There are two ingredients that make this such a delcious dessert:
Pandan Leaf - The pandan leaf comes from the Screwpine tree, which can be found in Madagascar, Southeast Asia, the Pacific Islands, and the tropical areas of Australia. Pandan leaf in Southeast Asia is as frequently used as vanilla bean is in western cuisine. Pandan leaf is also commonly used to perfume savoury dishes.
Palm Sugar - Also referred to as gula jawa or gula Malacca/Melaka. It's a type of sugar made from the coconut tree. There are variable quality of palm sugars out there so when mom gets a hold of a good supply, I eat it like candy. I think that my addiction to palm sugar is probably bigger than my love for maple syrup. I can't find good palm sugar in Sydney, so I get my fix annually when I am back in Singapore :-).

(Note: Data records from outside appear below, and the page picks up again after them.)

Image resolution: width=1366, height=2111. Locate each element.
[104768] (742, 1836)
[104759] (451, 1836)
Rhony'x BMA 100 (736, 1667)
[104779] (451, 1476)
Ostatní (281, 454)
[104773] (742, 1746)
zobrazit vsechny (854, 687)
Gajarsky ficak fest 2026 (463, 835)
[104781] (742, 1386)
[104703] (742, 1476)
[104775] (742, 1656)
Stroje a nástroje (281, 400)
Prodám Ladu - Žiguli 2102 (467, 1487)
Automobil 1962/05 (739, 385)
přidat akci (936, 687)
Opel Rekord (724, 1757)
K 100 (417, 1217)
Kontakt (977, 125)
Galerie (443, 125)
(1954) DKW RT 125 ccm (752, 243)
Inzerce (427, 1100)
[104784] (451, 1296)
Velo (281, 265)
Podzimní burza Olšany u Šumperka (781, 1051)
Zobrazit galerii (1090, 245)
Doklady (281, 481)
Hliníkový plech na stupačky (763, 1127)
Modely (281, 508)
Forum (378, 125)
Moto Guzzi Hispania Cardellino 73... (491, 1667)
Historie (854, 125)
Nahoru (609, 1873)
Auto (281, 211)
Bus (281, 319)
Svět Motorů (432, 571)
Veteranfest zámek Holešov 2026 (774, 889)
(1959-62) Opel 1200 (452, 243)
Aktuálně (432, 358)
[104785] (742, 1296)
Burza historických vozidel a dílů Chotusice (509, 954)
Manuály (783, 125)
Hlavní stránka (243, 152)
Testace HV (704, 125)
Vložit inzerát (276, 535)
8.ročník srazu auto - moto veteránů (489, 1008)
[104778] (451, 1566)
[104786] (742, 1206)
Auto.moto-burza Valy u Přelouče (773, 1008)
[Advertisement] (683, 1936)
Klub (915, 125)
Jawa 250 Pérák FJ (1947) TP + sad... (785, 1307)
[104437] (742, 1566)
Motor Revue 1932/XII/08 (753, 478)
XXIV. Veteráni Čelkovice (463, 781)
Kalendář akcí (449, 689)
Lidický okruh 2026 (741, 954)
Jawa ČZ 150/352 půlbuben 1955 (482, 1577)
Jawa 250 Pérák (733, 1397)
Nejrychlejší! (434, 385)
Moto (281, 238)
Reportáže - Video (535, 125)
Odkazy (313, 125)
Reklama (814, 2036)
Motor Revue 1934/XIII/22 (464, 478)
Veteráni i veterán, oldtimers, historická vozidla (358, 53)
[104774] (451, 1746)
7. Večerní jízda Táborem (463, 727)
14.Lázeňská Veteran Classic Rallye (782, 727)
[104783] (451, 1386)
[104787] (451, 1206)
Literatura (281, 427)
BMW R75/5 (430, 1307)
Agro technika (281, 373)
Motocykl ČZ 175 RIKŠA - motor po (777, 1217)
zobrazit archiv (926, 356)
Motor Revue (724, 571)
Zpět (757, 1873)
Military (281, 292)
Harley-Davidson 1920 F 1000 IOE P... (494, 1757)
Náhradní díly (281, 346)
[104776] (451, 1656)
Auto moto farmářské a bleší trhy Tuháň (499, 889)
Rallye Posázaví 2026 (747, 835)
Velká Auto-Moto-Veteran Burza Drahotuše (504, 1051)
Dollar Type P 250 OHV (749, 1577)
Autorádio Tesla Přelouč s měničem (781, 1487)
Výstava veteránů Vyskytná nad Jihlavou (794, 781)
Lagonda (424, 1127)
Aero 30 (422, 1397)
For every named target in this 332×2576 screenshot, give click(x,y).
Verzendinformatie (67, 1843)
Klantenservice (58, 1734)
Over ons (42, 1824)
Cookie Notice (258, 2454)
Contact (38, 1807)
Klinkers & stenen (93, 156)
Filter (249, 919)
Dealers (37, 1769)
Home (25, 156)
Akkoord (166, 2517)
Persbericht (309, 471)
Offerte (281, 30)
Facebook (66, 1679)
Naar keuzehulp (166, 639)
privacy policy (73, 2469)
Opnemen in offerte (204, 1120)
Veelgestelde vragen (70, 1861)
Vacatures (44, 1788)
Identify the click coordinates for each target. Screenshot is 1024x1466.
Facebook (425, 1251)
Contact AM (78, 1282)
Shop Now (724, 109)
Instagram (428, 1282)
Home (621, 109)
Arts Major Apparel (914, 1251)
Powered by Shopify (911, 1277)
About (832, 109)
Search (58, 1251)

More info on palm sugar here.
Bubur Pulut Hitam
(Black Glutinous Rice Porridge)

For porridge:
Black glutinous rice
Palm sugar
Pandan leaf

For Topping:
Freshly squeezed coconut milk
pandan leaf

Porridge - Boil glutinous rice with the pandan leaf and water till tender. My mom uses a pressure cooker to save time. The consistency should not be too thick or watery, so add as much or little water to your preference.
Topping - Over low heat, boil the coconut milk with the pandan leaf and a pinch of salt. Add water if it's too thick.

To serve:
The porridge is usually eaten warm but is still delicious at room temperature. Just before serving, spoon some of the coconut milk topping over the porridge.